» **WHAT TO WORK ON**
Reproduce the records below word for word, from the line that contains "Image resolution: width=746" through the end of the records, both ends included, and leave the pictures out.

>> begin

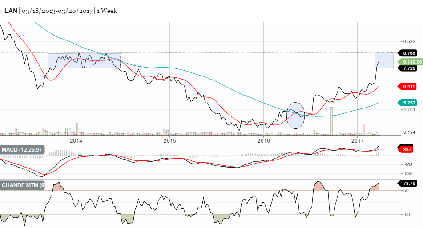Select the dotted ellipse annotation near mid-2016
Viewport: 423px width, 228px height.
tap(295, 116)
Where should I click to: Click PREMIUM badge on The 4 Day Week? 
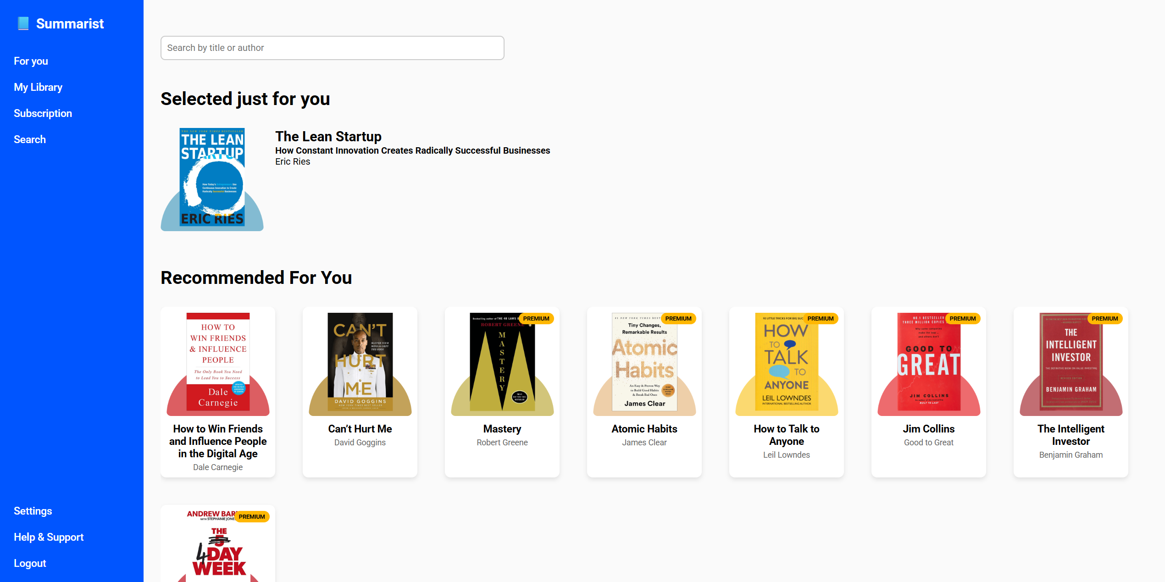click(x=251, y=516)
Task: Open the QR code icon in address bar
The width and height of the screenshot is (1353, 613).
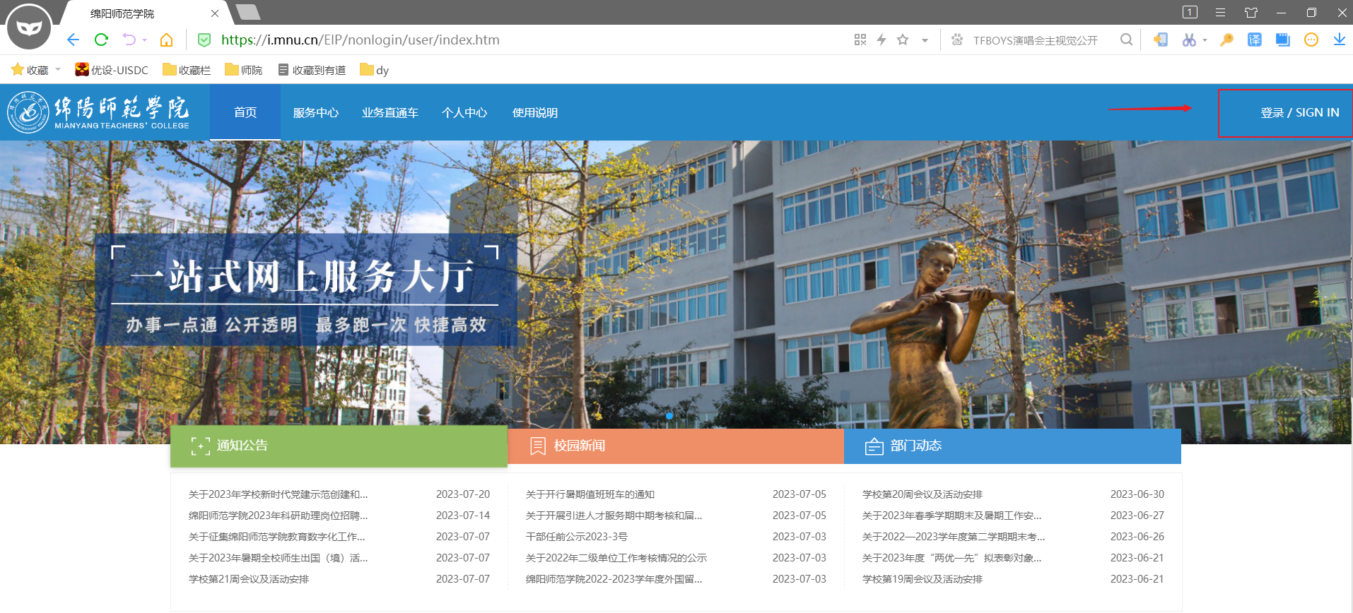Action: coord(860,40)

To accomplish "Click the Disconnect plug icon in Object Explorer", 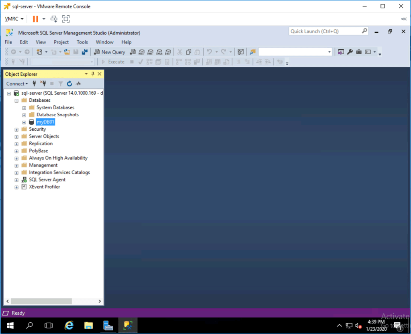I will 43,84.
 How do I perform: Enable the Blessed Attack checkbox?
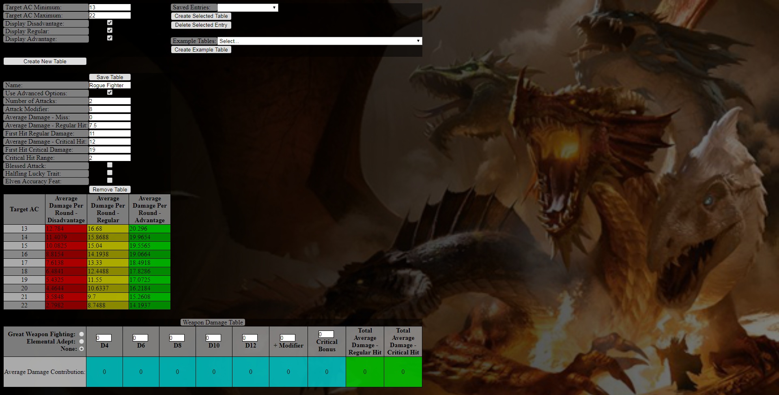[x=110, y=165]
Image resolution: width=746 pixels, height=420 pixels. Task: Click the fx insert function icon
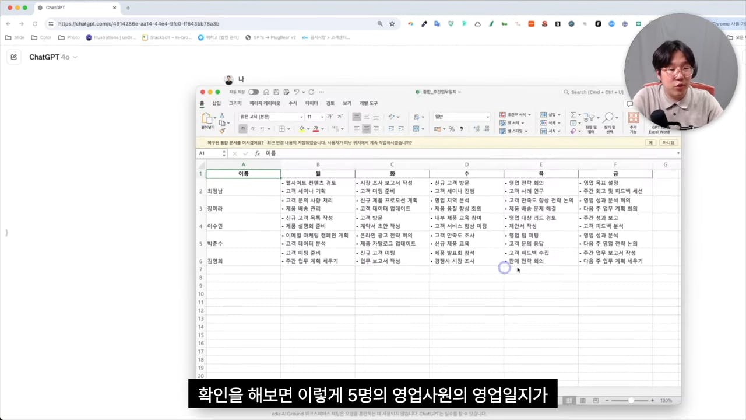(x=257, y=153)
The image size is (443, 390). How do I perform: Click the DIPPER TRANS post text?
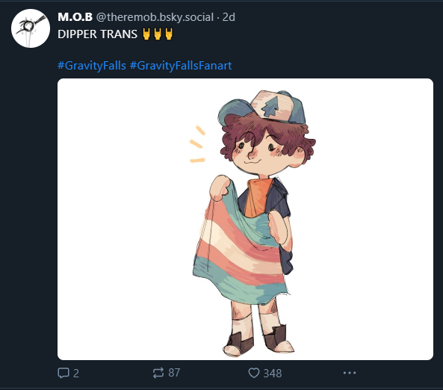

>> end

» **TASK RESPONSE**
Image resolution: width=746 pixels, height=420 pixels. Task: Click the fx insert function icon
(x=257, y=153)
The image size is (443, 390). How do I perform: Click the DIPPER TRANS post text?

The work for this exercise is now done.